— START OF Records shown —
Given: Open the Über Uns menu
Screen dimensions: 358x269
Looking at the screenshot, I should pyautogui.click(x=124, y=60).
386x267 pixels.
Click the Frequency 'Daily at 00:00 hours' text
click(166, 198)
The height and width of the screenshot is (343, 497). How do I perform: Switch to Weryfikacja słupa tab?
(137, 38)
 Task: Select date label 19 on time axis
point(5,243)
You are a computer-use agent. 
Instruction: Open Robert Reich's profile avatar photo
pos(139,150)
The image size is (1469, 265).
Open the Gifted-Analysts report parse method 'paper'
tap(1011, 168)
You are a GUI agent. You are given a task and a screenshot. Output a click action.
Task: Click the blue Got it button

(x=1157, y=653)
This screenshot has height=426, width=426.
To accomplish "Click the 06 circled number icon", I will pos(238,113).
— END OF Records shown —
*Task to complete:* Can you reproduce word for word the stretch of items from the line containing "You are a computer-use agent." through the end of the items?

*Solution to this exercise:*
You are a computer-use agent. 
Instruction: Open Robert Reich's profile avatar photo
pos(139,150)
The image size is (1469, 265).
Open the Gifted-Analysts report parse method 'paper'
tap(1011, 168)
You are a GUI agent. You are given a task and a screenshot. Output a click action.
Task: Click the blue Got it button

(x=1157, y=653)
This screenshot has height=426, width=426.
To accomplish "Click the 06 circled number icon", I will pos(238,113).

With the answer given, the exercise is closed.